Aim of the task -
Print the following entries without any change.

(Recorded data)
==============================
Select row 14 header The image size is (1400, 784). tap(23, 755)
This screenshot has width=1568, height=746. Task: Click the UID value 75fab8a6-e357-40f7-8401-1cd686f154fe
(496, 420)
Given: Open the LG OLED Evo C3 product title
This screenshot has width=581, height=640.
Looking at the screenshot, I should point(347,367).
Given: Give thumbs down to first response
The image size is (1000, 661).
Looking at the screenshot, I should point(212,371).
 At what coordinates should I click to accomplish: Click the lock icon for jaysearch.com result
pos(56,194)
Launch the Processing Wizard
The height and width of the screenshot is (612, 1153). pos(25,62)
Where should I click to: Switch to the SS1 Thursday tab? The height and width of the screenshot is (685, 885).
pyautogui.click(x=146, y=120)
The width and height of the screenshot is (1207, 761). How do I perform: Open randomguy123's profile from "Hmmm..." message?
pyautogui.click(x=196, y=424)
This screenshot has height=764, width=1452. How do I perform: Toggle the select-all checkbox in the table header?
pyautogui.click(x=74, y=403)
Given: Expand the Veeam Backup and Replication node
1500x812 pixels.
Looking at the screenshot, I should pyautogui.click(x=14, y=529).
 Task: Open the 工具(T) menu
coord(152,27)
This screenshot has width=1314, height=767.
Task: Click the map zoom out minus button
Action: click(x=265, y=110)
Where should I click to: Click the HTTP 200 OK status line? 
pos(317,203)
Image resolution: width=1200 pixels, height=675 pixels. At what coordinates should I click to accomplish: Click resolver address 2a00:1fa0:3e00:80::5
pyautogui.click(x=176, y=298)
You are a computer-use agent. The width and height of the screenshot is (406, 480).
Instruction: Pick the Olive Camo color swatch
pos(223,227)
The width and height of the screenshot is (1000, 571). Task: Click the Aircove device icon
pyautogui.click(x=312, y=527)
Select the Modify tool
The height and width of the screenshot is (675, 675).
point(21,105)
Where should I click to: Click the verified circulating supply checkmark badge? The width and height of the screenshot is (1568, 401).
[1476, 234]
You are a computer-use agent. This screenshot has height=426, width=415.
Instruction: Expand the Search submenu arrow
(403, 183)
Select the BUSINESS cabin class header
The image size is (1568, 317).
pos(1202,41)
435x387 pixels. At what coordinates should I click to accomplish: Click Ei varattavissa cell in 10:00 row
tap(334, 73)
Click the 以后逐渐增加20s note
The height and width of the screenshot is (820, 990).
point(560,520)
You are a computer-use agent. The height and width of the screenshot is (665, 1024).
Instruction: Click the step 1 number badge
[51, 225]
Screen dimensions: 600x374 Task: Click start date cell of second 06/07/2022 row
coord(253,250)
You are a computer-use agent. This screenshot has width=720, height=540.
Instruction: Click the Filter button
==============================
Solution for this task -
Select row 14 header The image size is (1400, 784). tap(23, 755)
This screenshot has width=1568, height=746. Task: Click the UID value 75fab8a6-e357-40f7-8401-1cd686f154fe
(496, 420)
Given: Open the LG OLED Evo C3 product title
This screenshot has width=581, height=640.
Looking at the screenshot, I should point(347,367).
Given: Give thumbs down to first response
The image size is (1000, 661).
Looking at the screenshot, I should point(212,371).
 At what coordinates should I click to accomplish: Click the lock icon for jaysearch.com result
pos(56,194)
Launch the Processing Wizard
The height and width of the screenshot is (612, 1153). pos(25,62)
Where should I click to: Switch to the SS1 Thursday tab? The height and width of the screenshot is (685, 885).
pyautogui.click(x=146, y=120)
The width and height of the screenshot is (1207, 761). How do I perform: Open randomguy123's profile from "Hmmm..." message?
pyautogui.click(x=196, y=424)
This screenshot has height=764, width=1452. How do I perform: Toggle the select-all checkbox in the table header?
pyautogui.click(x=74, y=403)
Given: Expand the Veeam Backup and Replication node
1500x812 pixels.
Looking at the screenshot, I should pyautogui.click(x=14, y=529).
 Task: Open the 工具(T) menu
coord(152,27)
This screenshot has width=1314, height=767.
Task: Click the map zoom out minus button
Action: click(x=265, y=110)
Where should I click to: Click the HTTP 200 OK status line? 
pos(317,203)
Image resolution: width=1200 pixels, height=675 pixels. At what coordinates should I click to accomplish: Click resolver address 2a00:1fa0:3e00:80::5
pyautogui.click(x=176, y=298)
You are a computer-use agent. The width and height of the screenshot is (406, 480).
Instruction: Pick the Olive Camo color swatch
pos(223,227)
The width and height of the screenshot is (1000, 571). Task: Click the Aircove device icon
pyautogui.click(x=312, y=527)
Select the Modify tool
The height and width of the screenshot is (675, 675).
point(21,105)
Where should I click to: Click the verified circulating supply checkmark badge? The width and height of the screenshot is (1568, 401).
[1476, 234]
You are a computer-use agent. This screenshot has height=426, width=415.
Instruction: Expand the Search submenu arrow
(403, 183)
Select the BUSINESS cabin class header
The image size is (1568, 317).
pos(1202,41)
435x387 pixels. At what coordinates should I click to accomplish: Click Ei varattavissa cell in 10:00 row
tap(334, 73)
Click the 以后逐渐增加20s note
The height and width of the screenshot is (820, 990).
point(560,520)
You are a computer-use agent. The height and width of the screenshot is (665, 1024).
Instruction: Click the step 1 number badge
[51, 225]
Screen dimensions: 600x374 Task: Click start date cell of second 06/07/2022 row
coord(253,250)
You are a computer-use agent. This screenshot has width=720, height=540.
Instruction: Click the Filter button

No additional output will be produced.